New 1,2,3-triazole containing benzimidazolone derivatives: Syntheses, crystal structures, spectroscopic characterizations, Hirshfeld surface analyses, DFT calculations, anti-corrosion property anticipation, and antibacterial activities

Abstract A new series of 1,4 and 1,5-disubstituted-1,2,3-triazole derivatives containing a benzimidazolone moiety [(3a-3b), (4a-4b), (5a-5b) and (6a-6b)] were synthesized using 1,3-dipolar cycloaddition in toluene under thermal conditions with N-alkyl, N-propargyl- benzimidazolones as dipolarophiles and azide derivatives as dipoles. Furthermore, the 1,4-disubstituted-1,2,3-regioisomers (3a-6a) have been also obtained exclusively using click chemistry (Copper-Catalyzed Azide-Alkyne Cycloaddition). The structures of all compounds were characterized by 1H-and 13C-NMR spectroscopy.
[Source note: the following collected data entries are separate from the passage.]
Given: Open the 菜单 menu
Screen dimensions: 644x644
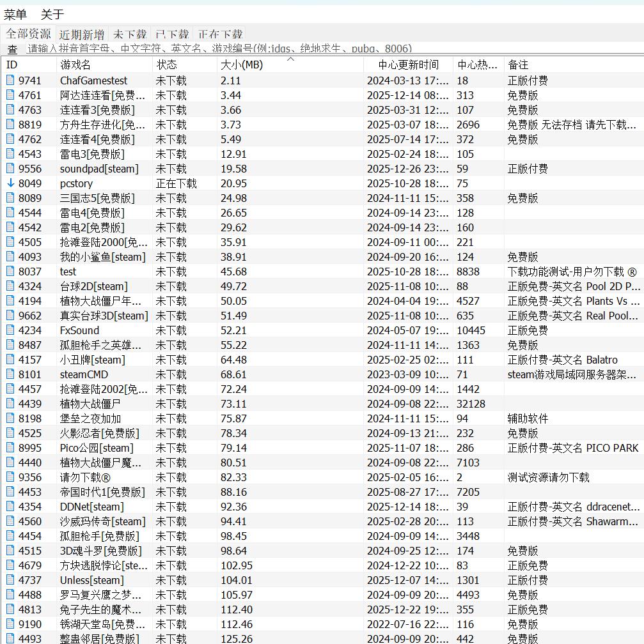Looking at the screenshot, I should pyautogui.click(x=15, y=15).
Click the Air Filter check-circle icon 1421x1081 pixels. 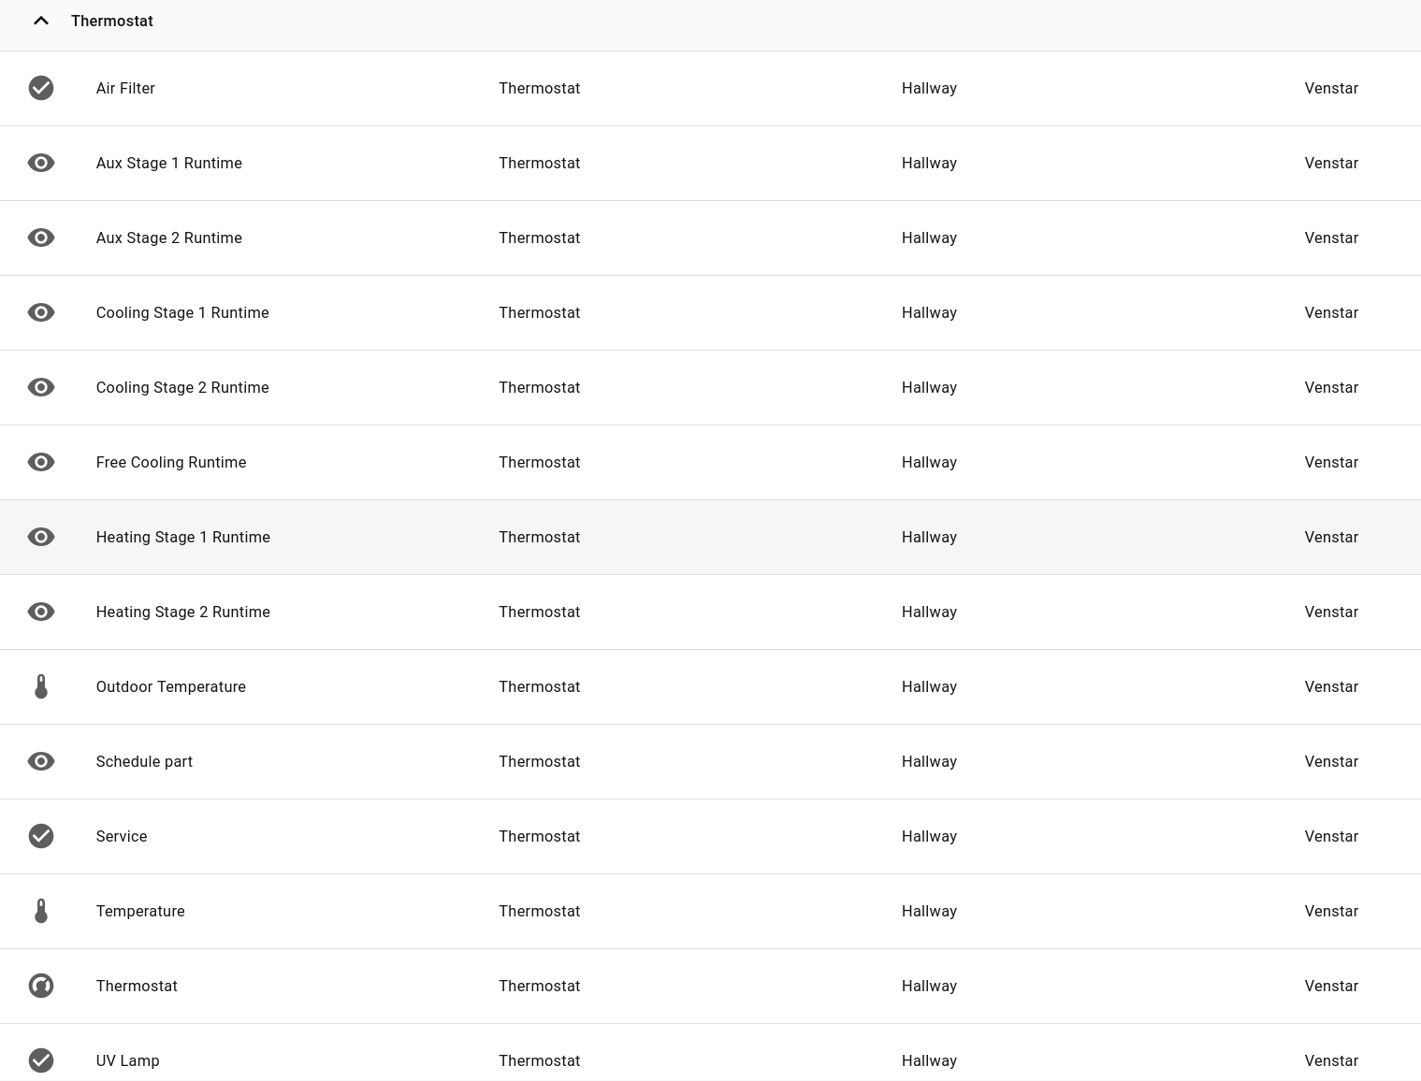click(41, 88)
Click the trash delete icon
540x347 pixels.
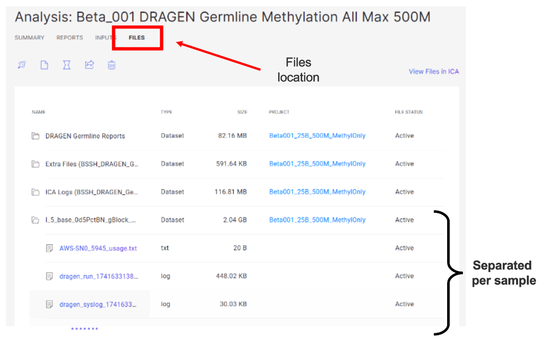tap(112, 65)
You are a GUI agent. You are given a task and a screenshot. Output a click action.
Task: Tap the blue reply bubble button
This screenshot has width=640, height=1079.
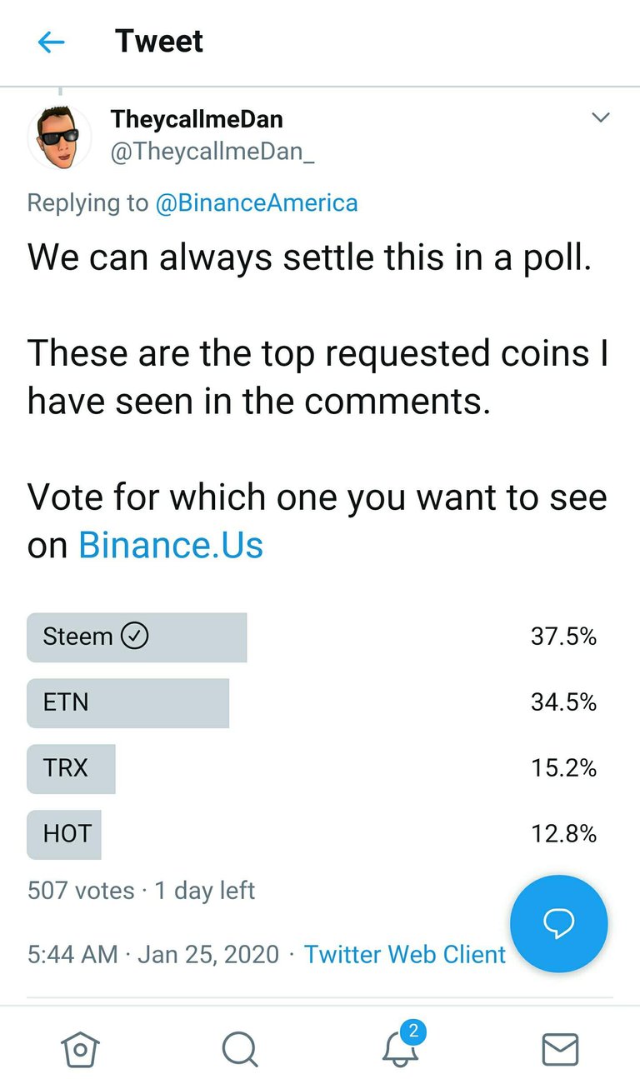click(558, 924)
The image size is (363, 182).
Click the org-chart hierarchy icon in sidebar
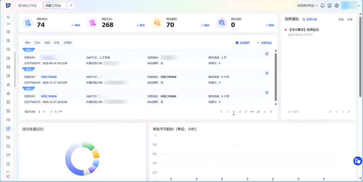(x=8, y=84)
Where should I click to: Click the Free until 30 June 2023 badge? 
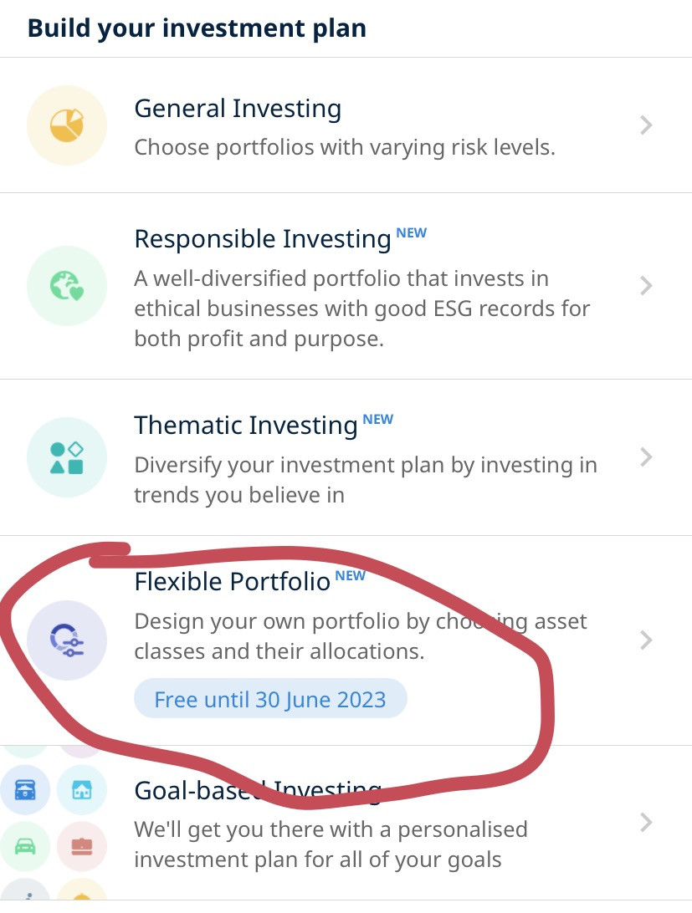point(270,699)
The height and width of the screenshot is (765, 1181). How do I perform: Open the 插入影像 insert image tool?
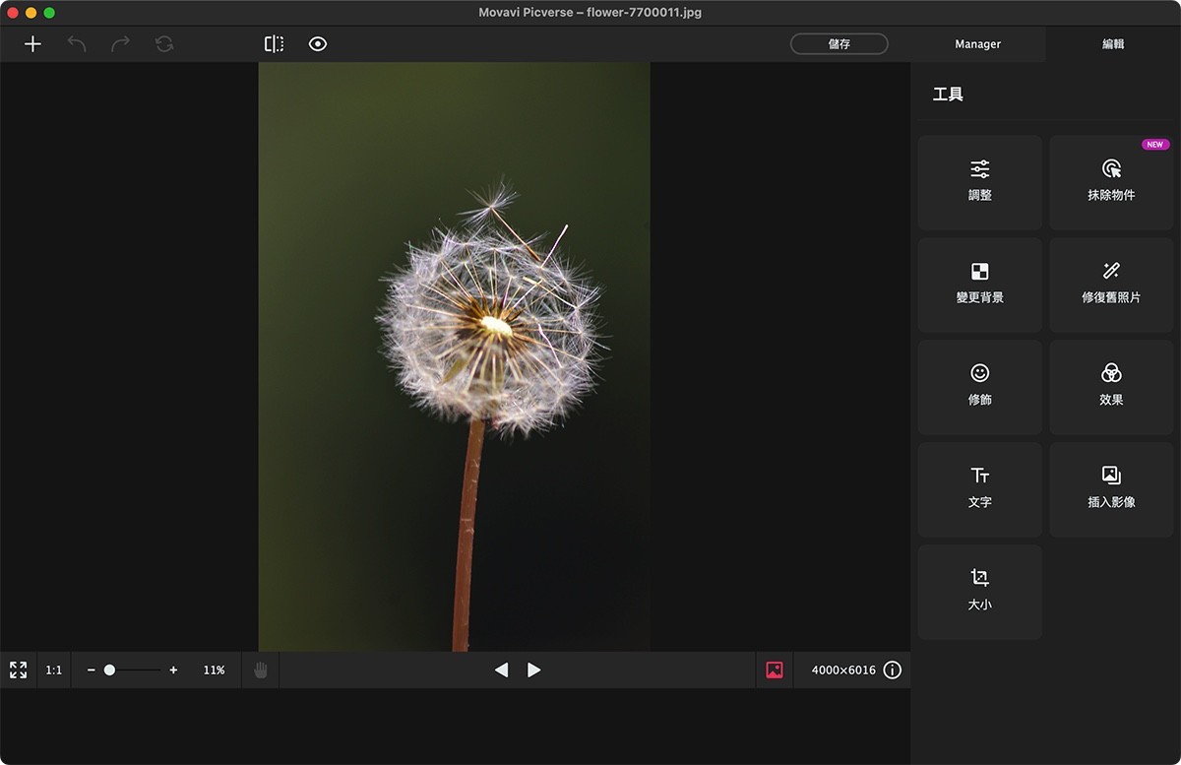pos(1111,488)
The molecular and crystal structures of three compounds (3a, 4a, and 5a) were confirmed by single crystal X-ray crystallography. In addition, Density Functional Theory (DFT) was used to predict spectral data at the B3LYP/6-31G (d, p) level. Intermolecular interactions in the crystals of 3a, 4a, and 5a were determined by Hirshfeld surface analyses and the Monte Carlo method was used to investigate the interfacial interactions of these derivatives with iron, copper, and aluminum surfaces. Based on the Monte Carlo results, the new compounds can provide better anti-corrosion properties for iron as compared to copper and aluminum. The expected inhibition efficiency is 5a > 3a > 4a, which is attributed to the favorable effect of the lateral carbon chain of the triazole moiety in this process. The antibacterial activities of 1, 2, 3a, 3b, 4a, 5a, 5b, 6a, and 6b against Gram-positive and Gram-negative microbial strains, such as Staphylococcus aureus, Escherichia coli, and Pseudomonas aeruginosa were evaluated, and the results obtained showed antibacterial activities for all of them using a minimum inhibitory concentration (MIC) test.